IIT Madras Builds a 'Nano-Injection' Chip for Breast-Cancer Drugs

Researchers at IIT Madras, working with Australian partners, have built a silicon-nanotube "nano-injection" platform that delivers chemotherapy directly into breast-cancer cells. Announced around 22 December 2025, the system, dubbed NAD-SiNTs, carries the chemotherapy drug doxorubicin inside robust lipid carriers called nanoarchaeosomes and reports an effective dose (IC50) roughly 23 times lower than free doxorubicin in MCF-7 breast-cancer cells, while sparing healthy fibroblasts, with sustained release over as long as about 700 hours. The work, led by Dr. Swathi Sudhakar with Monash, Deakin and the Melbourne Centre for Nanofabrication, was published in Advanced Materials Interfaces.

Targeting, not flooding

Conventional chemotherapy's core flaw is that it is systemic: the drug circulates everywhere and poisons healthy and cancerous cells alike, which is why it causes such severe side effects and why dosing is limited by the patient's tolerance for toxicity rather than by what would kill the tumour fastest. The nano-injection approach inverts that. By delivering the drug into cancer cells directly through a nanofabricated array of silicon nanotubes, far less drug is needed for the same killing effect, hence the 23-fold drop in the effective dose, and far less spills over into healthy tissue.

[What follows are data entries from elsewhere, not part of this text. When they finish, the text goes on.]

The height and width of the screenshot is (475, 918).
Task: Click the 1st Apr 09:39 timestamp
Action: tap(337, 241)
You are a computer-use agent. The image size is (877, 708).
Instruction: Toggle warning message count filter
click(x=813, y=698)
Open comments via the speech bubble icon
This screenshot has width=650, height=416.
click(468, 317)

The two pieces of nanotechnology doing the work are the nanoarchaeosomes, unusually stable lipid vesicles that protect the drug and release it slowly over time, and the silicon nanotubes themselves, a precisely fabricated platform that ferries the cargo into cells. Together they convert a blunt, body-wide poison into something much closer to a targeted injection delivered at the scale of a single cell.

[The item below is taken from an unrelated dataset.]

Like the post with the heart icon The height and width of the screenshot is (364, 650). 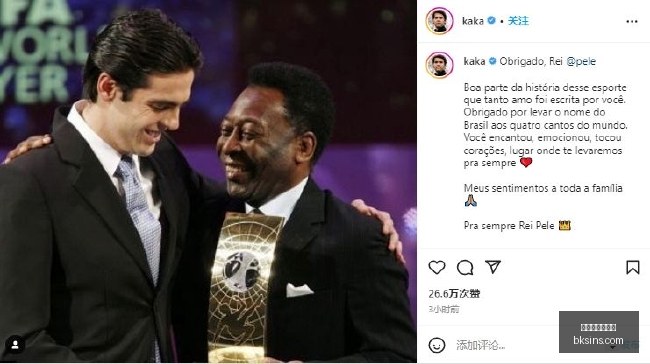click(x=437, y=267)
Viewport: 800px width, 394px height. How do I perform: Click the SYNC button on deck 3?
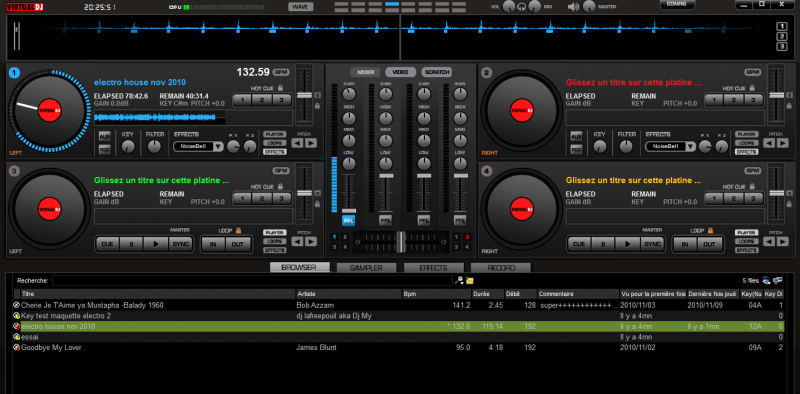tap(181, 244)
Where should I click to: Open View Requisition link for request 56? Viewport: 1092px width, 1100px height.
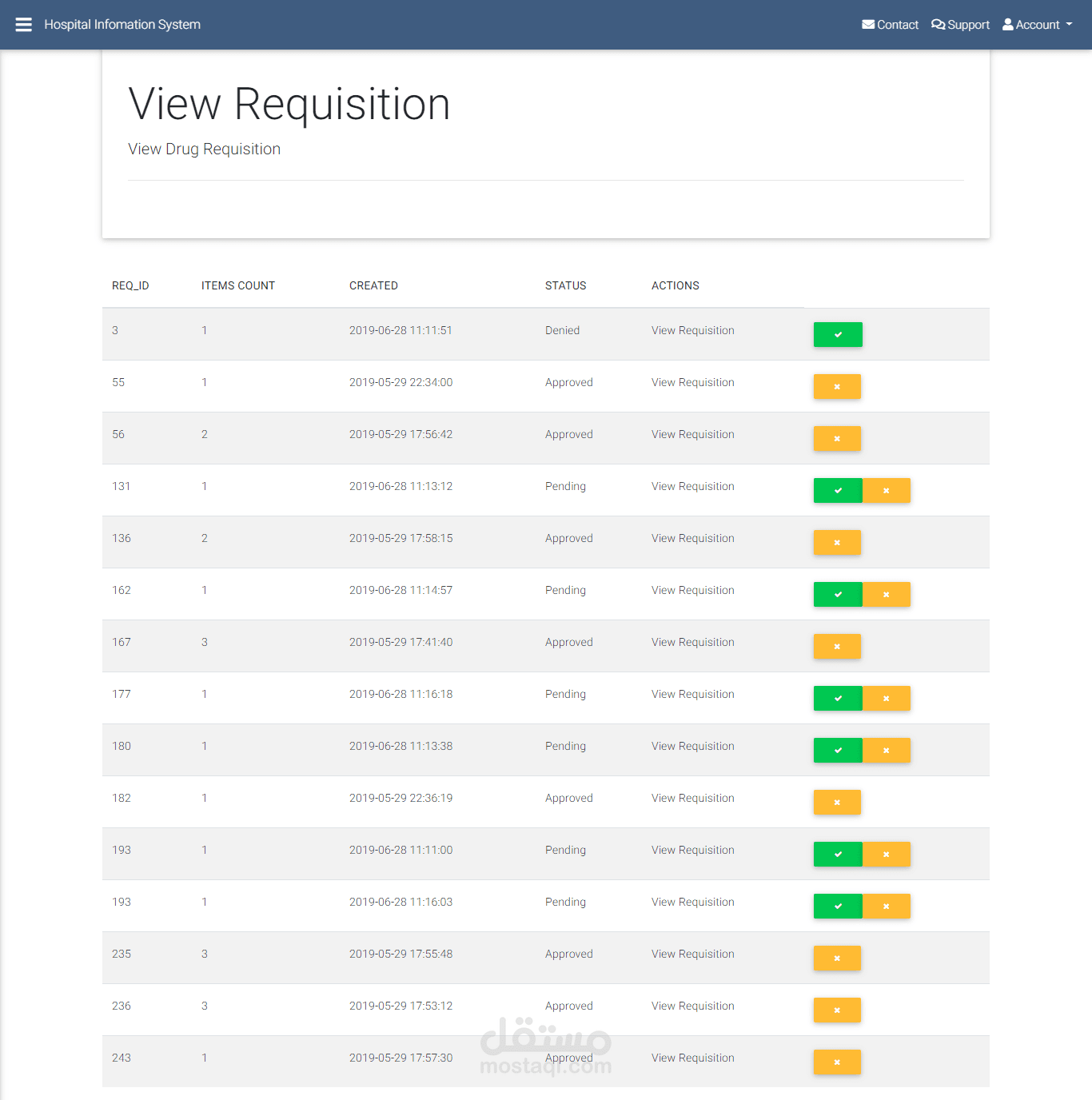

An affordable-care framing

What makes the work notable beyond the laboratory is how its authors frame it. They explicitly pitch the platform for low- and middle-income settings: a smaller required dose means a lower drug cost per treatment, and carriers that are stable at room temperature suit health systems, like much of India's, where reliable cold-chain storage cannot be assumed. That is a deliberate design choice toward affordability and deployability, not just efficacy, and it reflects a growing instinct in Indian nanomedicine to engineer for the conditions in which the technology will actually be used.

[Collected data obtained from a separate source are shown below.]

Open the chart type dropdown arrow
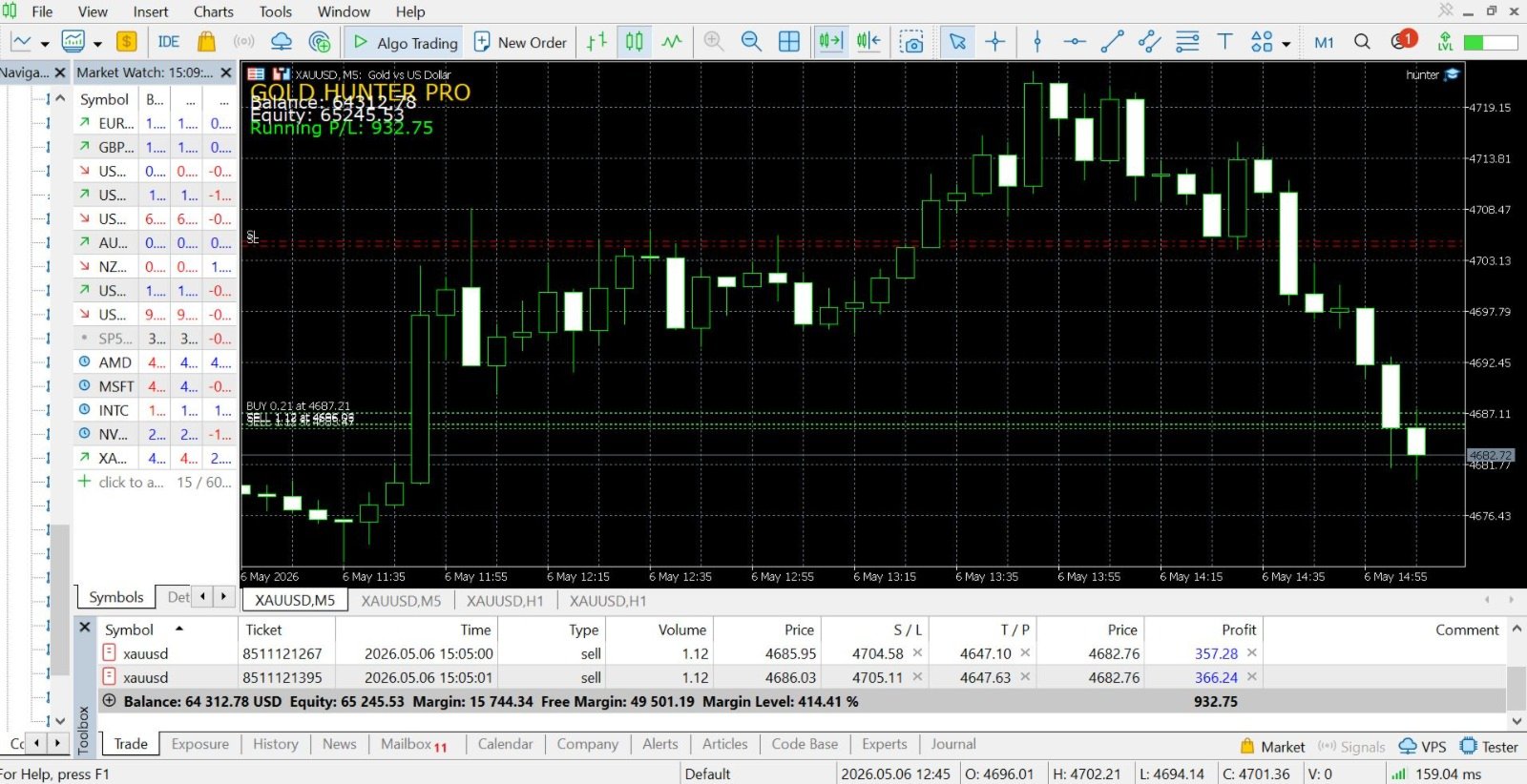45,44
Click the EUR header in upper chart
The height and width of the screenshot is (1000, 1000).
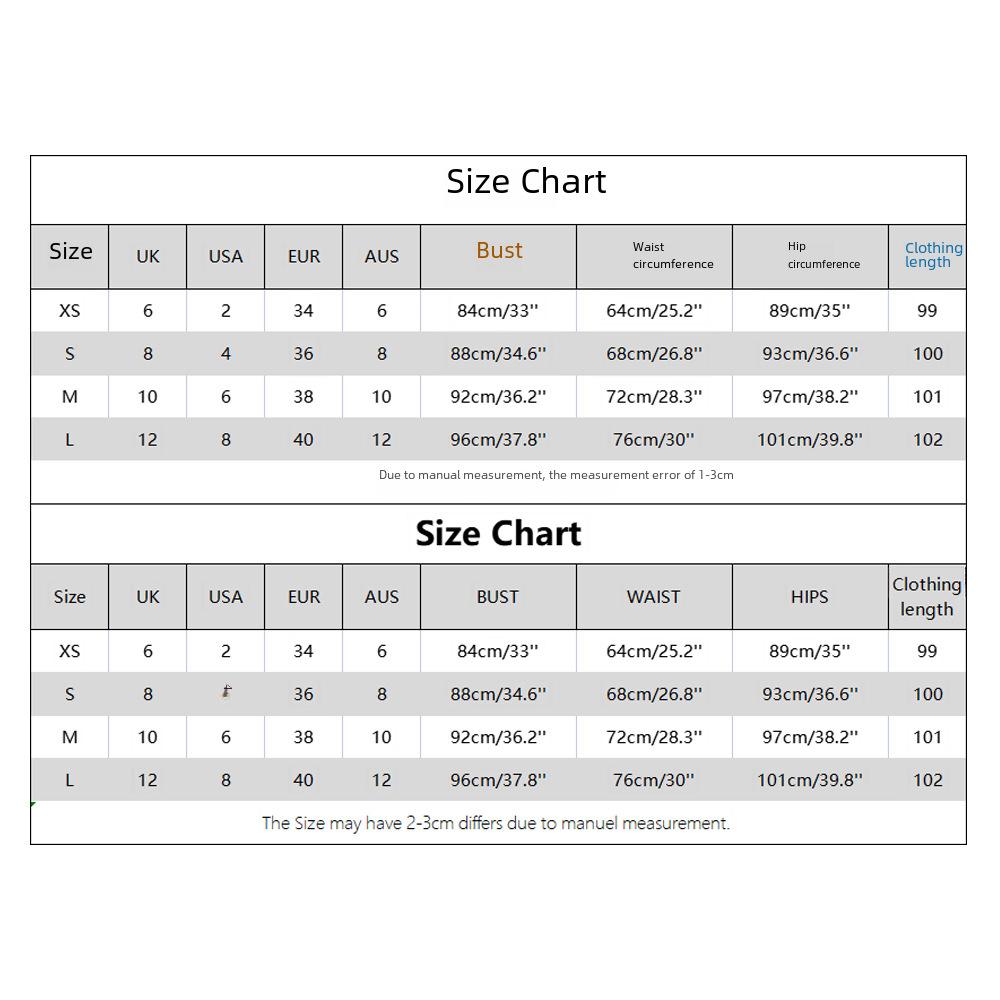[x=304, y=257]
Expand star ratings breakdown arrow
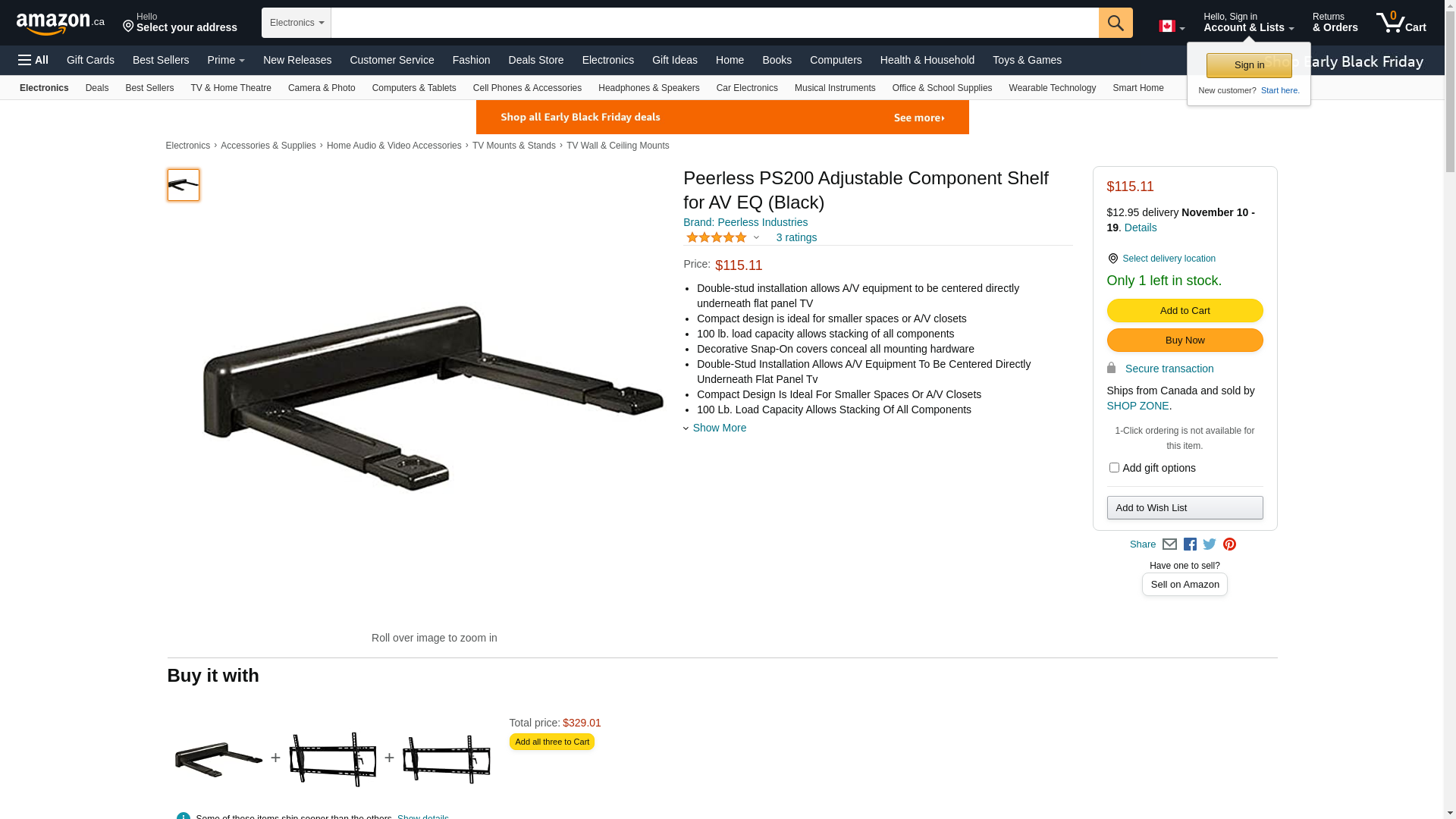 pos(756,237)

The caveats are firmly those of early-stage science. This is a laboratory and ex-ovo result in cell and model systems, not a clinical trial, and the striking figures are preclinical. A 23-fold improvement in a dish does not guarantee a corresponding benefit in patients, and the path through human trials and regulation is long. But as a demonstration that Indian nanomedicine can produce quantified, well-targeted drug-delivery platforms with affordability built into the design, it is a strong marker.